- What you should do
All of the data below should be repeated exactly. Pictures should not be included.

Collected data
+++

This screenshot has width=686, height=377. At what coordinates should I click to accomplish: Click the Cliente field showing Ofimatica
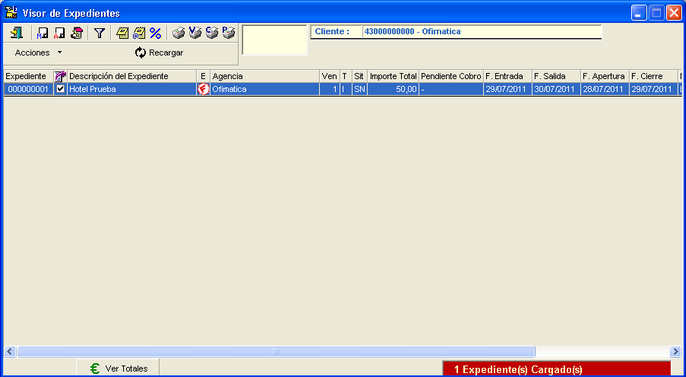click(482, 31)
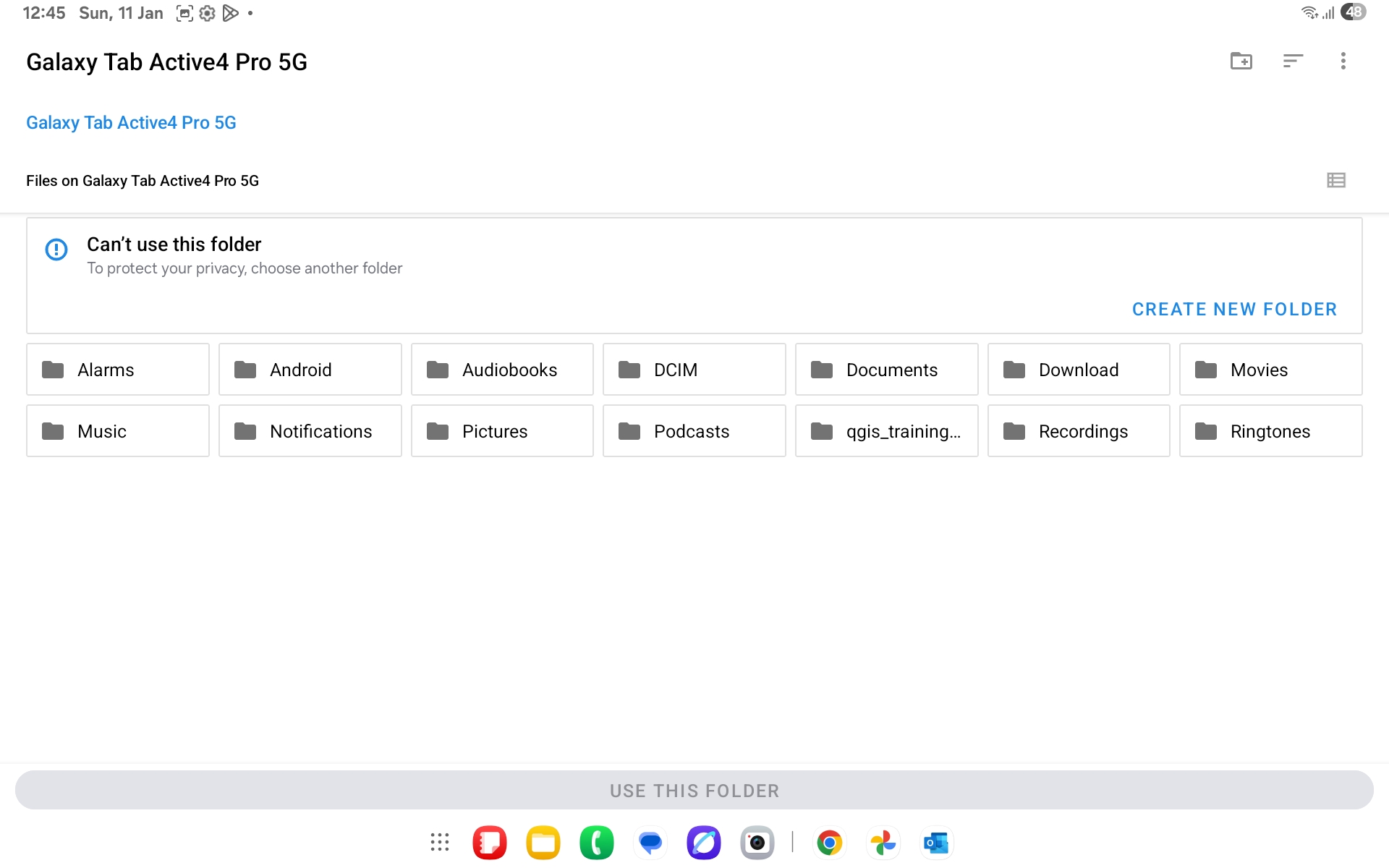Open the DCIM folder
The width and height of the screenshot is (1389, 868).
(694, 370)
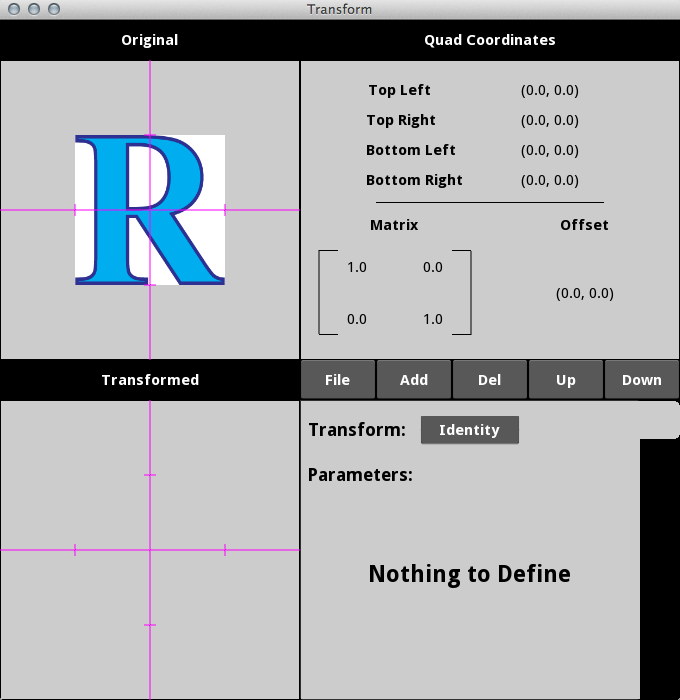Move transform up with Up button
Viewport: 680px width, 700px height.
566,380
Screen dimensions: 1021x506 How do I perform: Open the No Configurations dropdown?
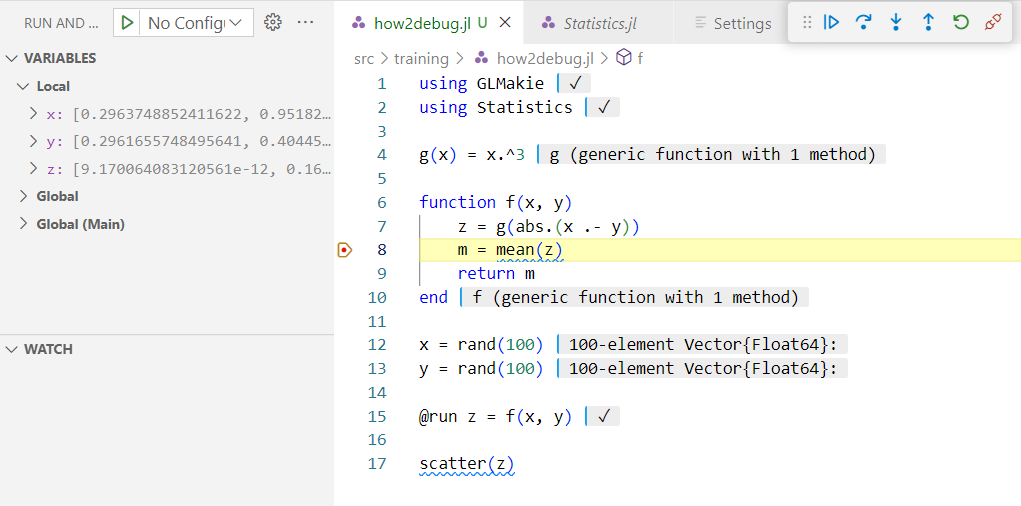(x=194, y=23)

+++

- Written response
This screenshot has width=686, height=377. At what coordinates should I click to accomplish: Click the Cliente field showing Ofimatica
click(482, 31)
Open the DCIM folder
The width and height of the screenshot is (1389, 868).
(694, 370)
Move transform up with Up button
Viewport: 680px width, 700px height.
566,380
Screen dimensions: 1021x506 How do I perform: Open the No Configurations dropdown?
(x=194, y=23)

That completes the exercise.